2. **Multi-Contraction Tile Computation**: Within each thread block:
- **Parallel GEMM Execution**: Multiple GEMM operations (representing the contractions) are computed simultaneously.
- **Complex Address Calculation**: Each contraction requires its own address calculation logic for the tensor descriptor interpretation.
- **Register Management**: Multiple accumulator arrays are maintained for the different contraction results.
3. **Tensor Fusion Epilogue**: After computing all contractions:
- **Multi-Tensor Reshape**: The GEMM results are logically reshaped back to their target tensor shapes.
- **Load Auxiliary Tensors**: Read corresponding elements from all D tensors.
- **Apply Fusion Function**: Execute the user-defined function `f` combining all results.
- **Store Final Tensor**: Write the combined result to the output tensor.
## Source Code Organization
- [`contraction_multi_ABD_xdl.cpp`](./contraction_multi_ABD_xdl.cpp): The main example file.

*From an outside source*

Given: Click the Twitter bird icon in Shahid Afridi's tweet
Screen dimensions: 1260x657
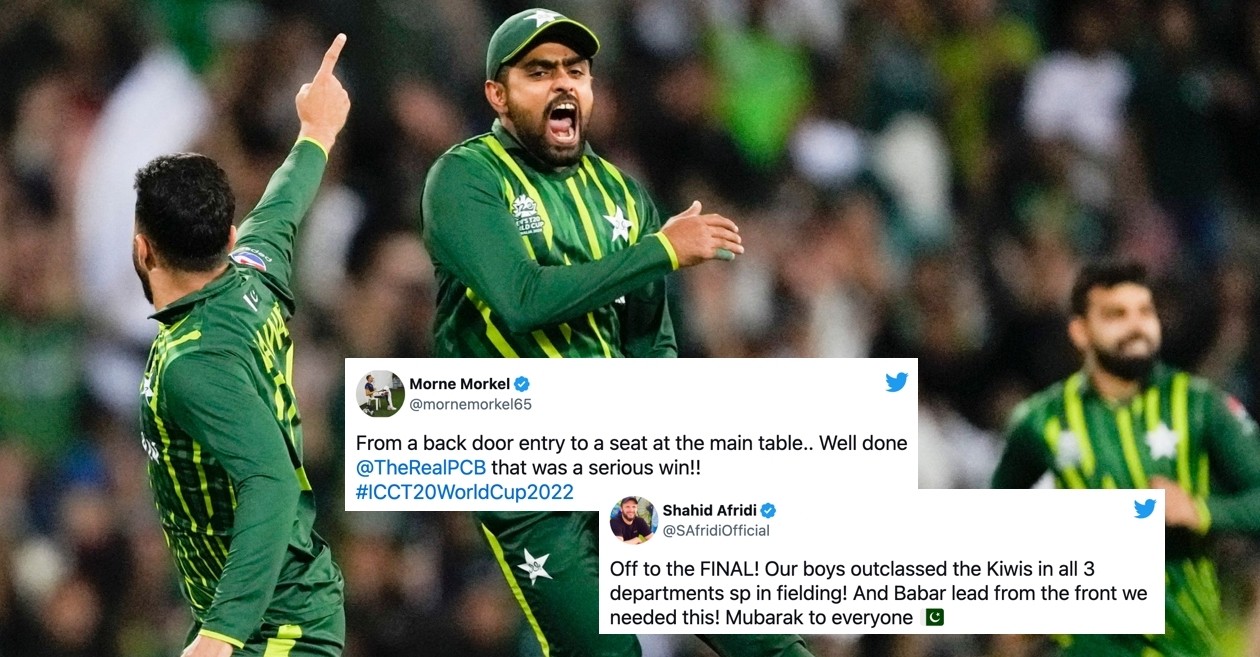Looking at the screenshot, I should point(1145,509).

It sets up multiple pairs of tensors for contraction, defines the Einstein summation patterns, sets up auxiliary D tensors, and instantiates the `DeviceContractionMultiABD` operation.
- [`../../include/ck/tensor_operation/gpu/device/device_contraction_multi_abd.hpp`](../../include/ck/tensor_operation/gpu/device/device_contraction_multi_abd.hpp): The device interface for this multi-contraction fusion pattern.
- The underlying kernel manages multiple simultaneous tensor contractions with complex tensor descriptor logic and memory access patterns.
## Build and Run
### Prerequisites
Ensure the Composable Kernel library is built and installed.
```bash
cd /path/to/composable_kernel/build
make -j install
```
### Build the Example
```bash
cd /path/to/composable_kernel/example/61_contraction_multi_ABD
mkdir build && cd build
cmake \
-DCMAKE_CXX_COMPILER=/opt/rocm/bin/hipcc \
-DCMAKE_PREFIX_PATH="/opt/rocm;${CK_INSTALL_PATH}" \
..
make -j
```
### Run the Example
```bash
# Run the example with default settings
./contraction_multi_ABD_xdl
# Run with verification, data initialization, and timing
./contraction_multi_ABD_xdl 1 2 1
```
## Applications
This kernel is valuable for complex tensor network computations found in advanced scientific and machine learning applications.
- **Tensor Network Methods**: Computing multiple tensor contractions simultaneously in quantum physics simulations, such as DMRG (Density Matrix Renormalization Group) or PEPS (Projected Entangled Pair States).
- **Multi-Modal Tensor Analysis**: Processing multiple tensor contractions for different data modalities in machine learning applications.
- **Higher-Order Statistics**: Computing multiple statistical tensor operations simultaneously, such as different moments or correlation patterns.
- **Advanced Neural Network Layers**: Implementing complex layers that require multiple tensor operations, such as tensor decomposition layers or high-dimensional convolutions.
- **Scientific Computing**: Simulating physical systems that require multiple tensor contractions, such as in quantum chemistry or condensed matter physics.
## Computational Complexity
The complexity depends on the specific contraction patterns used:
- **Multiple Contractions**: Each contraction has its own complexity based on tensor dimensions and contraction indices
- **Memory Access**: Complex patterns due to multiple tensor descriptors and reshaping operations
- **Register Pressure**: High due to multiple accumulator arrays and intermediate results
- **Instruction Diversity**: Different contractions may have different computational patterns
## Comparison with Single Contraction
| Aspect | Single Contraction | Multi-Contraction |
|--------|-------------------|-------------------|
| **Input Complexity** | Single tensor pair | Multiple tensor pairs |
| **Memory Layout** | Single reshaping pattern | Multiple coordinated patterns |
| **Computation** | Single GEMM operation | Multiple parallel GEMMs |
| **Fusion Opportunity** | Simple epilogue | Complex multi-input epilogue |
| **Applications** | Basic tensor operations | Complex tensor networks |
This kernel showcases the ability to handle extremely complex tensor network computations efficiently, making it valuable for advanced scientific computing and machine learning research applications.